シズカさんが手で自分の顔を覆った。僕も見るのが苦しくなり再びスマホの電源を入れた。
「指導教官のセクハラ。付く屁理屈は知らないけど。進学塾のCMに出てきそうなコだから色々あるんじゃないの?イチヤ君には助けを求めて近寄ったってのもあるかも」
「場所が分からない……」
「本人が言うまで黙ってな。今日はここでちゃんとバイトしてくれないとあたしも困るし。探し回ったりしないこと」
「分かりました」
大学の経済学部在学中にラッパーデビュー。就職活動をしないままバイトしている僕にとってシズカさんは人生経験豊かな先輩。忠告に素直に従うことにした。

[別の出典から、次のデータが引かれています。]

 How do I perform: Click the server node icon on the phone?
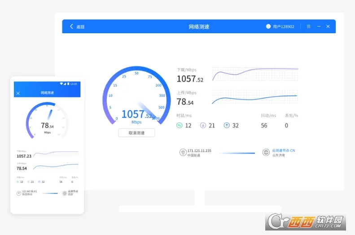(x=65, y=193)
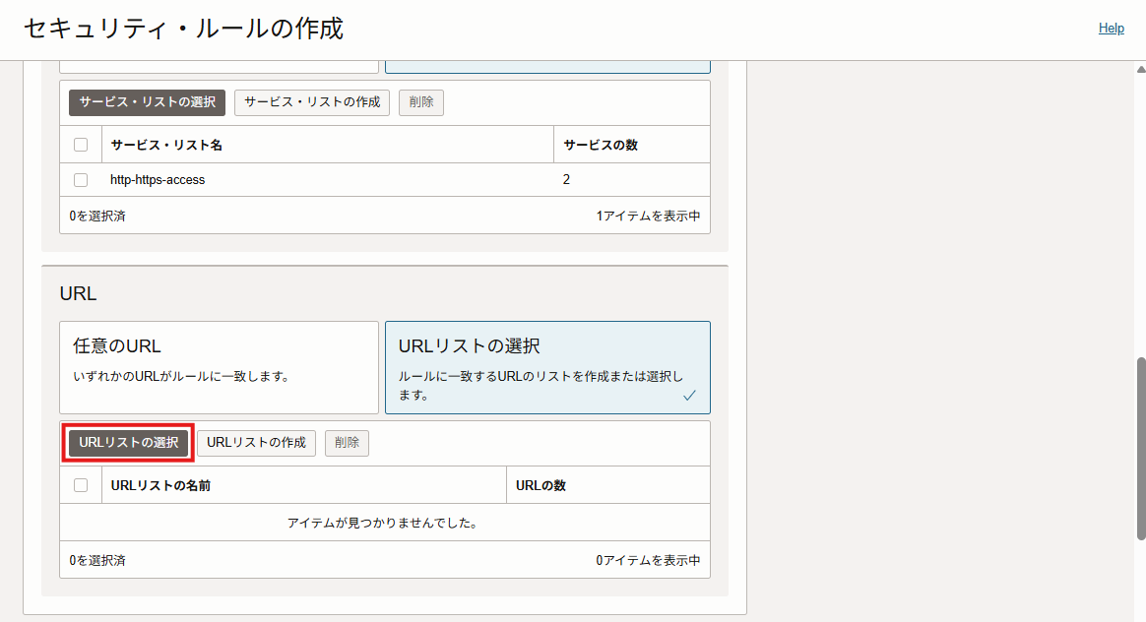Viewport: 1146px width, 622px height.
Task: Click 削除 button in service list section
Action: [420, 102]
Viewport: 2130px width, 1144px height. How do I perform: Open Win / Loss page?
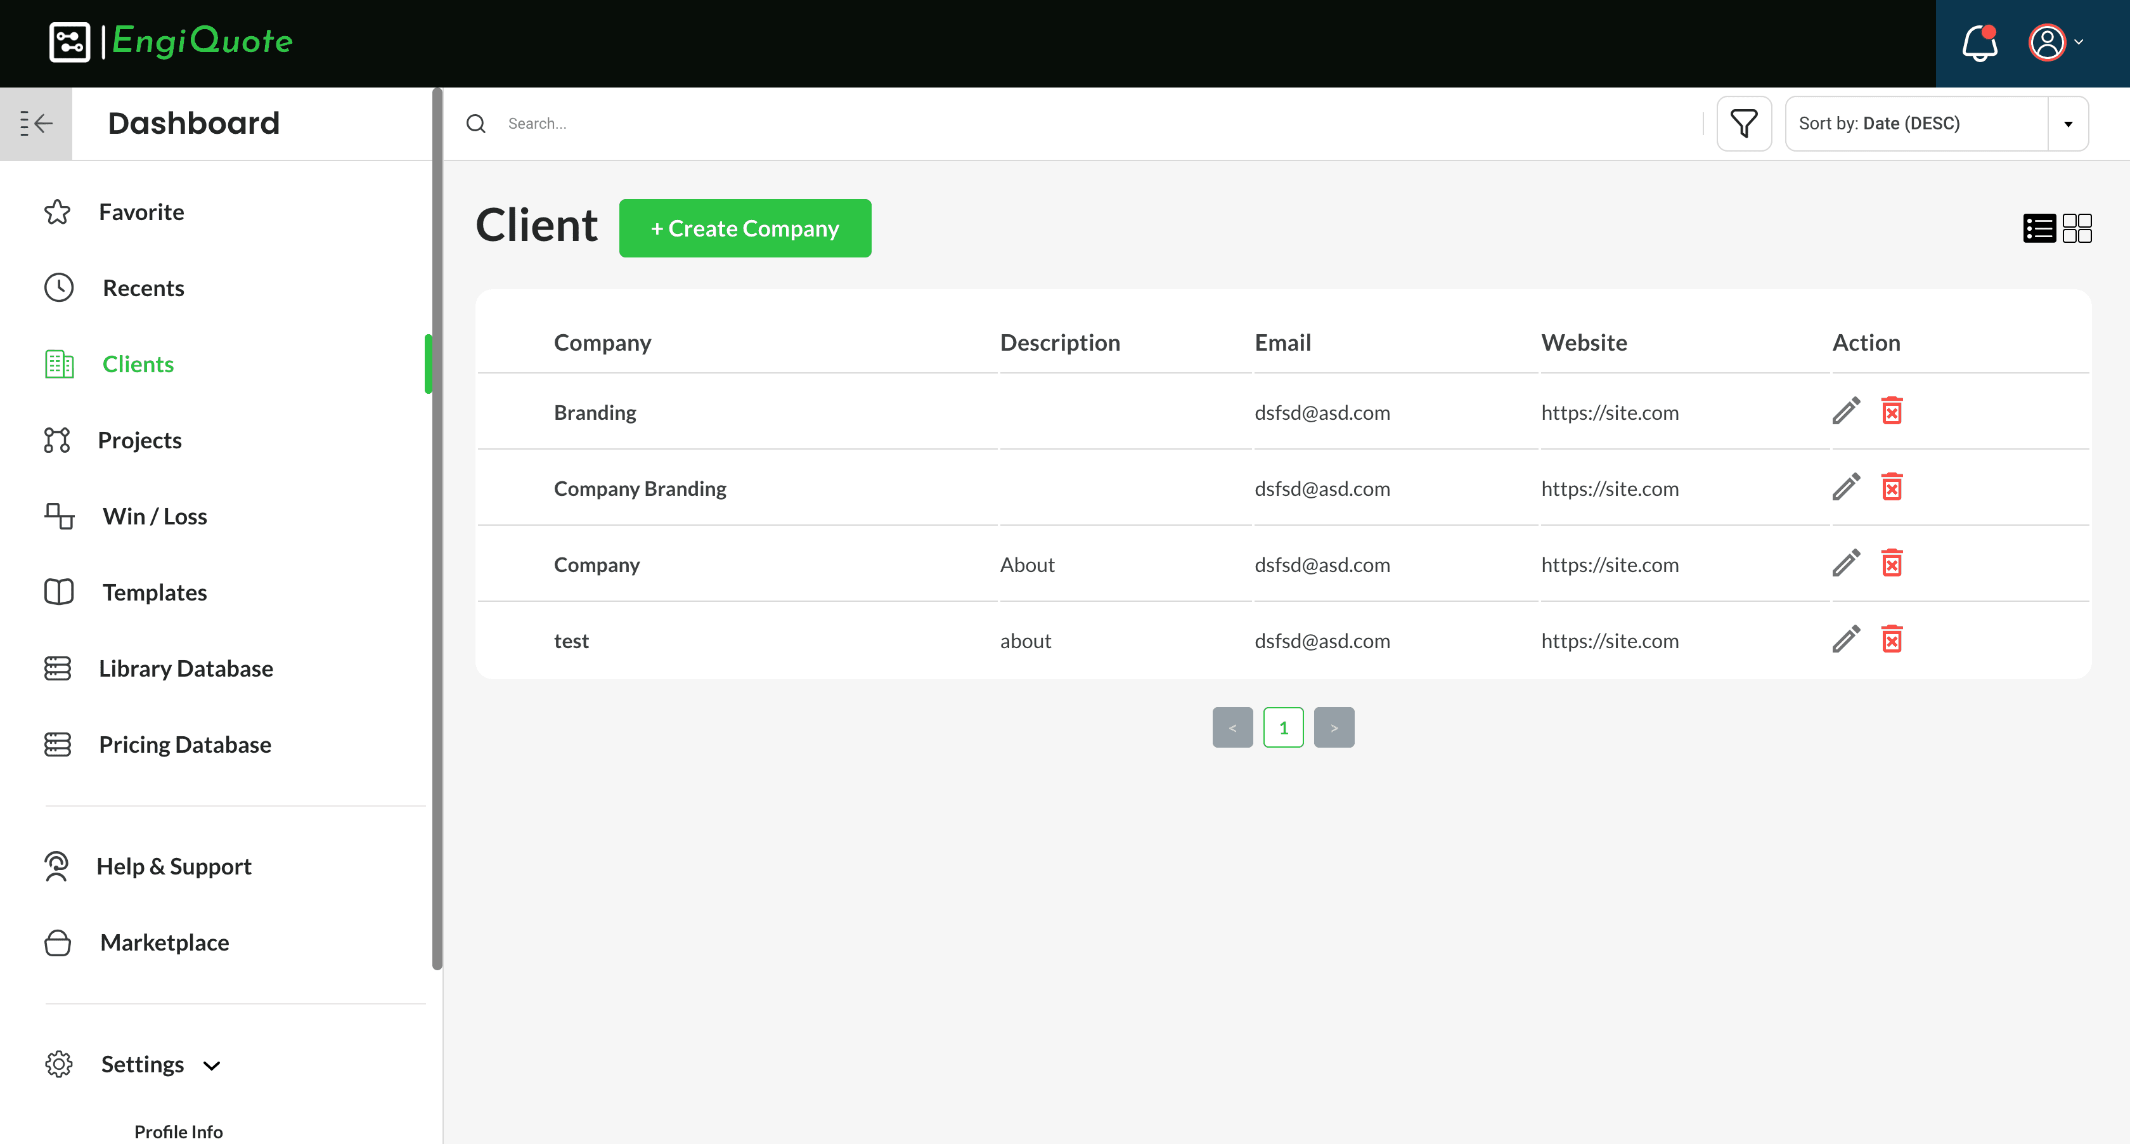coord(155,516)
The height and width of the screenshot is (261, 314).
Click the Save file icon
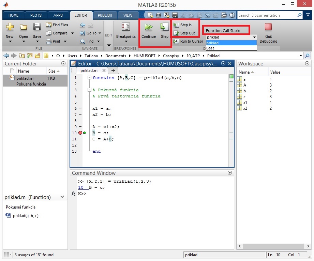(37, 28)
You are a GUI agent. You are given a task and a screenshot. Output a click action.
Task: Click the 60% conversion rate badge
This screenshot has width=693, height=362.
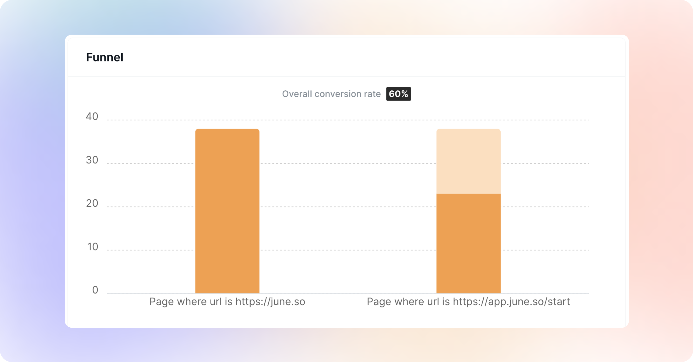click(x=398, y=94)
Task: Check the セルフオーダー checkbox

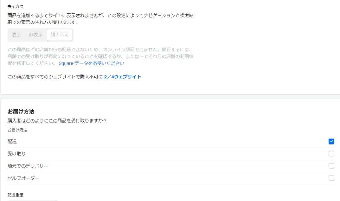Action: tap(331, 178)
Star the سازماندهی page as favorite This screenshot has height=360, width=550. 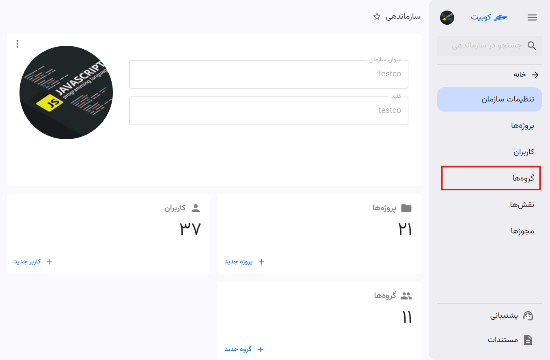[377, 17]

「ところで防犯カメラのモニターに不審人物が映ってるんだけどイチヤ君の知り合い?」
僕の知り合い?シズカさんが何故そう思ったのかは瞬時に分かった。身長二メートル弱体重推定百キロのジャージ姿にサングラス。首には太い金のネックレス。絵に描いたようなB-BOY。おじさんだからOLD BOYかな?
「見たこともない人ですね」
「まだシフトに入る時間じゃないけどレジにいるベトナム人のパオちゃんが困ってると思うから様子見してくれない?」
言われるまでもなく早めに出勤。普通のマンガ雑誌のグラビアを見て恥ずかしそうにしていた純情真っ直ぐ眼鏡っ子のパオちゃんを置き去りには出来ない。カウンターの内側からさりげなく観察。ここら辺の常連客で持っているような店舗に不審人物出現。
「MCイチヤさんいる?」
ふんぞり返って横柄な口調。よく見れば指にごっつい指輪。殴られたら痛そう。僕何かしました?
「私に何か御用でしょうか」
「分割払いでMONEY MAKIN‘、マンション又貸しぼろ儲け、あぶらこうじは工事中、危ない橋を叩いて渡るタイクーンキョウスケここにあり」
明らかに用意してきたlyricで巨体を揺すりながら自己紹介。眼鏡っ子パオちゃん茫然。やっぱラッパー痛いかな?
「ミラちゃんのお父さんですね?」
ジャージ姿の巨漢は居住まいを正し僕に向かって深々とお辞儀。
「きらめき金融CEOの手鏡キョウスケと申します。初めまして。うちの娘に彼氏が出来たと聞き、ツラを拝みに参った次第」
「こちらこそ初めまして。今勤務中なので」
「そこで一つだけ質問。好きなお菓子は?」
高利貸しにバトルを挑まれた。切り返してやる。
「食べていいのか氷菓子、紅茶の妖精尻むき出し、デルタ地帯に目がくらみ、桃がチラ見えなんか萌えだし」
ミラちゃんのお父さんはニヤリと笑い「なかなか出来たお方だ」と言い残して踵を返し出口に向かい、派手なアメ車のオープンカーで去っていった。
「今なんて言ったの?意味教えて下さい」
パオちゃんに訊かれたが勤務中。「意味は無い」とだけしか言えなかった。ああ恥ずかしいよう。